Book Aesthetics in Feminist Perspective

Download or read book Aesthetics in Feminist Perspective written by Hilde Hein and published by Indiana University Press. This book was released on 1993-09-22 with total page 272 pages. Available in PDF, EPUB and Kindle. Book excerpt: "A first-rate introduction to the field, accessible to scholars working from a variety of disciplinary and theoretical perspectives. Highly recommended... " -- Choice "... offers both broad theoretical considerations and applications to specific art forms, diverse methodological perspectives, and healthy debate among the contributors.... [an] outstanding volume."Â -- Philosophy and Literature "... this volume represents an eloquent and enlightened attempt to reconceptualize the field of aesthetic theory by encouraging its tendencies toward openness, self-reflexivity and plurality." -- Discourse & Society "All of the authors challenge the traditional notion of a pure and disinterested observer that does not allow for questions of race/ethnicity, class, sexual preference, or gender." -- Signs These essays examine the intellectual traditions of the philosophy of art and aesthetics.
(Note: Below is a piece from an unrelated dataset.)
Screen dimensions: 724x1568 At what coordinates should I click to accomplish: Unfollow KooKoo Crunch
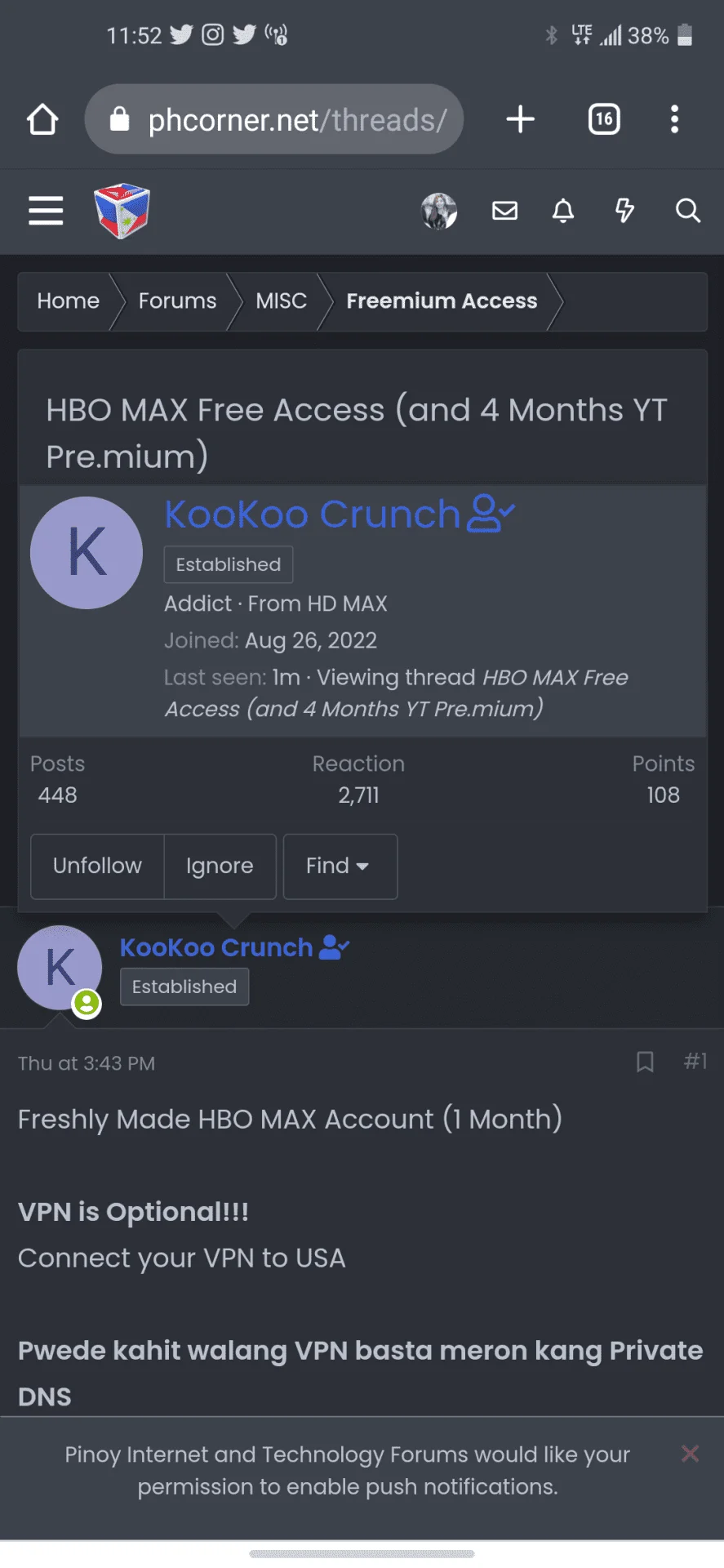(x=97, y=866)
Containing essays by scholars and by the writer Marilyn French, the collection ranges from the history of aesthetic theory to a philosophical reflection on fashion. The contributions are unified by a sustained scrutiny of the nature of "feminist," "feminine," or "female" art, creativity, and interpretation.
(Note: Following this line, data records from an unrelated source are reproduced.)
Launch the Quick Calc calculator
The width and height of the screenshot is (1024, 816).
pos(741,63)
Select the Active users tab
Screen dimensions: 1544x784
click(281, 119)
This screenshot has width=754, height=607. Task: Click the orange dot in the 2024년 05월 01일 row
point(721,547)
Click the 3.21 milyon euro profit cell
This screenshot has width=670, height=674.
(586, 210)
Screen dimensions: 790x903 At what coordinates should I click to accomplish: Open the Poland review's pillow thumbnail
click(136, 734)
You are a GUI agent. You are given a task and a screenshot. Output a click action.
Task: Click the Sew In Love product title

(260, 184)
Book Promoting Gender Equity Through Art Education

Download or read book Promoting Gender Equity Through Art Education written by Cheryl A. Wipert and published by . This book was released on 1990 with total page 168 pages. Available in PDF, EPUB and Kindle. Book excerpt:

Book Nineteenth Century Art

Download or read book Nineteenth Century Art written by Stephen F. Eisenman and published by . This book was released on 2011 with total page 0 pages. Available in PDF, EPUB and Kindle. Book excerpt: This new fourth edition includes four revised chapters together with a substantially expanded chapter on Photography, Modernity and Art.